En relación a las nacionalidades que habitaron el puerto el autor ya citado dice: “Sin embargo, no le desagradaba del todo, ese italiano peludo, locuaz, de crespos cabellos cobrizos y cara nutrida de tallarines” (González 1954: 9). Y agrega en otro párrafo de su novela “Caliche”: “En el negocio de los Lozán se apretujaban los parroquianos y los chinos solícitos parecían gladiadores detrás del mostrador. Botellas y vasos chocaban alegremente” (González 1954: 37). Nicomedes Guzmán, en su novela “La luz viene del mar” (1963, 121), crea personajes aymaras, chinos, griegos, noruegos, chilenos, etc. “-Qué hay, Griego?- le saludó afablemente Martín Kuntz, el Noruego, bien conocido como el cuidador de la chata ‘Luciérnaga’”.
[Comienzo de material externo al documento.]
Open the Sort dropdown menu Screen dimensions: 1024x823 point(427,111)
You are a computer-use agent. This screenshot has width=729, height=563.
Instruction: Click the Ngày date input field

Pasos y voces de todo el mundo se quedaron aquí a fundar una nueva convivencia. Este desierto con sus costas abrigadas le ofrecieron el asilo. Más de cien años de cruce de sangre, de color de piel, de lengua han dado por resultado este tipo humano llamado nortino. El iquiqueño, el pisagüino, el tocopillano, el taltalino, el ariqueño, el antofagastino, es producto de esa fusión que el salitre provocó y realizó.

No hay pureza en nuestra sangre. Somos hijos de la fusión. Aquí el griego se casó con la coloraína, el chino con la morrina, el plaza-ariqueño con la croata. Riegan nuestro desierto los apellidos que sonaban extraños, los Mac Donalds, los Pascal, los Olcay, los Lozán, los Ostoic, los Chung, los Lee, los Evans. Y se mezclaron con los Jiménez, los Salinas, los Carmona, los Domínguez, los Galleguillos. Y esa es nuestra fortaleza; sabernos parte de una historia que se hizo con todos los paisajes del mundo.

El iquiqueño hizo caso omiso de las fronteras “naturales” (las fronteras siempre son construcciones culturales). La cordillera y el mar no fueron visto como tales. Fueron puertas de entradas. Y puertas abiertas, de par en par, tal cual esas mamparas de ese puerto que ya no existe, que invitan al té con yerba luisa de las cuatro en punto.

Este espíritu cosmopolita creado por la civilización del salitre, es un preciado capital cultural. De ese espíritu nos alimentamos. Ahí radica buena parte de nuestra forma de ser. Nos sirvió para abrirnos al mundo, pero también para resistir.